WORK INSTRUCTIONS:
From the first line of the material below to the line containing "Given: Select the", repeat every line exactly and add nothing.

RECORDS SHOWN:
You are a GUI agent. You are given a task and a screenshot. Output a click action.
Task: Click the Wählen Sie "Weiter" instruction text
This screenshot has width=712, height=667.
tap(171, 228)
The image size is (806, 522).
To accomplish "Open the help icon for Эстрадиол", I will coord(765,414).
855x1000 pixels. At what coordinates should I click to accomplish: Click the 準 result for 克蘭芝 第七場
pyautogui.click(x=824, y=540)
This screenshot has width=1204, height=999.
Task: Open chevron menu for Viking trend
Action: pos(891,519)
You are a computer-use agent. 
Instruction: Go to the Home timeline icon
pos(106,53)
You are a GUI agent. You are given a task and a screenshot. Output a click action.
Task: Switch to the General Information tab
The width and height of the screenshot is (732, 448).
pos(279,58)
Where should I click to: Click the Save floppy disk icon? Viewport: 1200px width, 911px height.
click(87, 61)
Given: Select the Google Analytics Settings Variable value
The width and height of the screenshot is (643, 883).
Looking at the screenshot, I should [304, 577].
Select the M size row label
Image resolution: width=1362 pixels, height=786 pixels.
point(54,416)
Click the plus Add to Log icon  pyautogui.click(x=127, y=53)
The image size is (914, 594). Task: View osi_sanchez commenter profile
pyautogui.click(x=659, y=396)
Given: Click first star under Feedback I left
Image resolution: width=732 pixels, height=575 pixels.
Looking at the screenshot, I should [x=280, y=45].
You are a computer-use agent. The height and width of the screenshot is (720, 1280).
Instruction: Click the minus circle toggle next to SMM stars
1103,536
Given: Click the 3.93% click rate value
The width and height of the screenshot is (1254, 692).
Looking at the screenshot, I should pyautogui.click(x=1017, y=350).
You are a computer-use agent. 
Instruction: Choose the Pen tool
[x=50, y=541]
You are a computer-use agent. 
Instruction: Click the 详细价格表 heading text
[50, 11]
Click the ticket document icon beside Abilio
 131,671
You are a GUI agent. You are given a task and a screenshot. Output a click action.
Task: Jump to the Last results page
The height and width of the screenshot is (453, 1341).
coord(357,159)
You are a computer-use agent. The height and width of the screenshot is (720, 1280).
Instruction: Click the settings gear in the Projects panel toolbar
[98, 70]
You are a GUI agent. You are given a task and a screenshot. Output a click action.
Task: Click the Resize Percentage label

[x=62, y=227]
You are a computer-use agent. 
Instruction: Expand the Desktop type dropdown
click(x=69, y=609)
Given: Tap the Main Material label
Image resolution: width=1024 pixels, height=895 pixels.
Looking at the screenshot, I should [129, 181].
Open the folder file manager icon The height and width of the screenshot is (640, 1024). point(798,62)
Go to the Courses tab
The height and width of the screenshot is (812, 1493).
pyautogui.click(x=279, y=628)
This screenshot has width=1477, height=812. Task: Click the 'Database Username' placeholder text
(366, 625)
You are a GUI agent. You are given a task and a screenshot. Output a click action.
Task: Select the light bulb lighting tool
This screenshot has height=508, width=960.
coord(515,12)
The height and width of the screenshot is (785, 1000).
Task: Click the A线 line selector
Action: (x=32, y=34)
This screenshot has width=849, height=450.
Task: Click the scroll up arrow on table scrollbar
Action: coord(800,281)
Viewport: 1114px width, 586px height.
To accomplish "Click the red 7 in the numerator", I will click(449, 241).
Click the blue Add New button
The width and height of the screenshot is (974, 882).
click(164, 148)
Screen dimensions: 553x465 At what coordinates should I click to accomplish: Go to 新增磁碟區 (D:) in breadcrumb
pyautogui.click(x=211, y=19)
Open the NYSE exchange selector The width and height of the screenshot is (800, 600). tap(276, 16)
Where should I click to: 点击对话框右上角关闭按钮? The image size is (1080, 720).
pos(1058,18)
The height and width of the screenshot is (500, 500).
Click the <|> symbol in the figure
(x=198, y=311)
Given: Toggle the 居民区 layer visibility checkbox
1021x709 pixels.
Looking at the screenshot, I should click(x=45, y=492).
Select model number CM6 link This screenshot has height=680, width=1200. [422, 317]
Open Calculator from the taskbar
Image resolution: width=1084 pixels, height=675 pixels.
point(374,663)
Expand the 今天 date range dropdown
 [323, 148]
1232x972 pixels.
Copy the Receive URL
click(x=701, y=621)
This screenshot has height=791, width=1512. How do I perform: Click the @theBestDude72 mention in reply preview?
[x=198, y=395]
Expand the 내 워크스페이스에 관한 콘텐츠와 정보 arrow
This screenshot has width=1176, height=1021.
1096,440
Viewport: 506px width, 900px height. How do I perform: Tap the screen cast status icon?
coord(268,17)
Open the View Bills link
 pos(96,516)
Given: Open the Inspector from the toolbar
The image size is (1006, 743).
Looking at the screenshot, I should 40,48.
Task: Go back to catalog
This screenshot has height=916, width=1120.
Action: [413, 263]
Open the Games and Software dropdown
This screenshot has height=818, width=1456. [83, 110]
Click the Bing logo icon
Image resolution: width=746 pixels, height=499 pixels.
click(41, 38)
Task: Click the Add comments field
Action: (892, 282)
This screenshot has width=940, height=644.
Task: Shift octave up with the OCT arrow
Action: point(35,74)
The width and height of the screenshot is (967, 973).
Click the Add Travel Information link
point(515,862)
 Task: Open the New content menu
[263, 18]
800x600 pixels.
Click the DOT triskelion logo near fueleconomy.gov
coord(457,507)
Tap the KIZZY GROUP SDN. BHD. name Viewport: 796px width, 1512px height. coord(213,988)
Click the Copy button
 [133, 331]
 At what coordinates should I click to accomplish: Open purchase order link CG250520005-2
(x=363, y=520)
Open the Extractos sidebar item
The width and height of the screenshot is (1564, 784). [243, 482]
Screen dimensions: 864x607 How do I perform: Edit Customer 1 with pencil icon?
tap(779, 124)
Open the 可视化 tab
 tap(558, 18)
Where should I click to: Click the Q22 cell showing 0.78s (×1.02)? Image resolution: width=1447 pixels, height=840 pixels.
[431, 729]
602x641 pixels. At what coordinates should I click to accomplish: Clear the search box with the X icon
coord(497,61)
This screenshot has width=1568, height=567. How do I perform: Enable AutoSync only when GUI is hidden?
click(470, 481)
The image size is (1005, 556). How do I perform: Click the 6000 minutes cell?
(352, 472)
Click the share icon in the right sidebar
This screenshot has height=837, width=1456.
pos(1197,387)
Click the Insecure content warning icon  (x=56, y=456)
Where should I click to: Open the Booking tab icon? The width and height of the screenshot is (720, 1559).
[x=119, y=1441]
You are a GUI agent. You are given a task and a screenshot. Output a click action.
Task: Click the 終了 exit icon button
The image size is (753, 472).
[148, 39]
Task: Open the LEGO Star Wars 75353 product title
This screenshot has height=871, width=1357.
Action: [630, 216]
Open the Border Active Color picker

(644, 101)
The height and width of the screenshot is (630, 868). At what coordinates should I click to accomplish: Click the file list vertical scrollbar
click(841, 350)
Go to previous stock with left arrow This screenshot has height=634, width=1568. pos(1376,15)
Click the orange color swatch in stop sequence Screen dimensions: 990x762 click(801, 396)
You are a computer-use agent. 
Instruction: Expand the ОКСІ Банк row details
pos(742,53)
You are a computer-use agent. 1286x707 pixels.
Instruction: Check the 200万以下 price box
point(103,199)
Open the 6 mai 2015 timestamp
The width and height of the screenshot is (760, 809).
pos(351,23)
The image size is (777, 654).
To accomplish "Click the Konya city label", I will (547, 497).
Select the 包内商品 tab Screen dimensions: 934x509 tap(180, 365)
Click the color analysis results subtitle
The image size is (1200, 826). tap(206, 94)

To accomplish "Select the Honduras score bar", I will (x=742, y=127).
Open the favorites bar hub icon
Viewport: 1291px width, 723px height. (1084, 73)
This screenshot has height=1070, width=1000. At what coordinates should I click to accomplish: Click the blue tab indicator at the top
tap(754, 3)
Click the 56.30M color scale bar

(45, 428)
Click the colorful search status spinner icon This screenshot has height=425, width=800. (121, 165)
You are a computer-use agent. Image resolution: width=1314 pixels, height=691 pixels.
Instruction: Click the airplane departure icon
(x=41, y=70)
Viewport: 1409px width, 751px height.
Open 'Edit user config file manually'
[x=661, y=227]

RESULT FOR THIS TASK:
You are a GUI agent. You are given a task and a screenshot. Output a click action.
Task: Click the Wählen Sie "Weiter" instruction text
This screenshot has width=712, height=667.
tap(171, 228)
The image size is (806, 522).
To accomplish "Open the help icon for Эстрадиол", I will coord(765,414).
855x1000 pixels. At what coordinates should I click to accomplish: Click the 準 result for 克蘭芝 第七場
pyautogui.click(x=824, y=540)
This screenshot has width=1204, height=999.
Task: Open chevron menu for Viking trend
Action: pos(891,519)
You are a computer-use agent. 
Instruction: Go to the Home timeline icon
pos(106,53)
You are a GUI agent. You are given a task and a screenshot. Output a click action.
Task: Switch to the General Information tab
The width and height of the screenshot is (732, 448).
pos(279,58)
Where should I click to: Click the Save floppy disk icon? Viewport: 1200px width, 911px height.
click(87, 61)
Given: Select the Google Analytics Settings Variable value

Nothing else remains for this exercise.